Durante tantos años pensé en qué te diría este día. Cambiaba, quitaba y agregaba detalles. Tenía siempre un discurso preparado. Yo sí estaré lista, es lo que pensé.
Caminaba velozmente, sabiendo que todavía estabas en este mundo, con nosotros y que alcanzaría a decirte mi discurso, doblado y guardado en un sobre que tenía en el bolsillo interior de mi chamarra.
El día anterior desperté normal, tranquila. Te hablé y pregunté cómo te sentías. Siendo tú mismo, dijiste:
—Tranquila, estoy bien —luego tosiste fuerte y te fuiste acostar en tu sillón a leer un poco—. Sólo estoy un poco cansado, con sueño.
Era lo normal en esos últimos días. Mas nunca dejaste de ser la misma persona. Sonriente, calmado. Leías, veías la televisión. Todavía trabajabas. Te veían cansado, los ojos más hundidos, más delgado. Pero nadie podía imaginarse lo que estabas pasando. Ni siquiera yo. A la fecha no he conseguido saber, y probablemente jamás lo haga, cuán doloroso fue todo.
Sin embargo, llegado el día, entrando por la puerta, el resto de mi familia, observándome con ojos llorosos, yo sabía estar preparada. Ibas a descansar, al menos y, lo más valioso, no partirías sin saber todo lo que tenía preparado.
Saludé con una mirada a los presentes. Asentí con la cabeza. ¿Por qué lloran? Me preguntaba. Claro, no estaba feliz, pero estaba tranquila. Respiré profundamente. Subí las escaleras, una última puerta abriéndose y te vi, recostado, con los ojos cerrados.
Vi a mamá. Me hizo una seña, también con lágrimas en su cara, para acercarme.
—Dile todo lo que quieras.
Tomé el sobre de mi chamarra, dando unos pasos adelante. Sonreí lo más que pude, una mirada tranquila, en paz. Estaba preparada. Saqué la carta. Tomé aire para comenzar a hablar.
—Papá, en este día, quiero decirte…
Me detuve brevemente para mirarte una vez más… Entonces, empecé a temblar, mi voz se cortó, mis pies se debilitaban. Mirándote entendí porque todos lloraban; porque tú también lloraste ese día en el velorio de la abuela.

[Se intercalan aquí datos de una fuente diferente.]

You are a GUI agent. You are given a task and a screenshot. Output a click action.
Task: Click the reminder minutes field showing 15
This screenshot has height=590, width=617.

Nunca nadie estaría listo, aún si supiéramos que este día llegaría. La carta se resbaló entre mis dedos
Te vi en la cama, cerrabas los ojos, apenas salía aire de tu boca, tu cuerpo no se movía. Sostuve tu mano, me acerqué a tu rostro, te di un beso en la mejilla, sentí la calidez de mis lágrimas cayendo sobre ti, manchando tu cobija y luego el sobre que se quedó encima. No importaba ya eso. ¿Dónde estaban todas las palabras que tenía preparadas? ¿Dónde quedó mi discurso? Yo sabía exactamente lo que te iba a decir. Durante treinta años agregaba y quitaba ideas. Gracias por esto, perdón por aquello, te disculpo por lo otro. Nada importaba ya. Ni siquiera podía abrir la boca. Los labios me temblaban y las lágrimas nublaban mis ojos.
¿Qué digo, qué digo? El tiempo se acercaba. Me prepararon para saber que ese día te ibas a ir. “Seis de octubre de 1977, recuérdalo. Lo tengo en la frente. No se te olvide”.
Y simplemente, junto a tu oído, dije:
—Gracias, papá. Te amo. Gracias por la vida que me diste.
Me levanté al día siguiente, acordándome de las palabras que tenía en el discurso, en la carta que dejé en tu cama y se quedó quién sabe dónde. No me preocupa. Dije lo que tenía que decir.
¿Se preguntan mi fecha de caducidad? Está aquí, en mi frente. Oh, claro. Disculpen que la haya tapado con una cinta. Es que, ¿saben? Al final, nunca estamos preparados.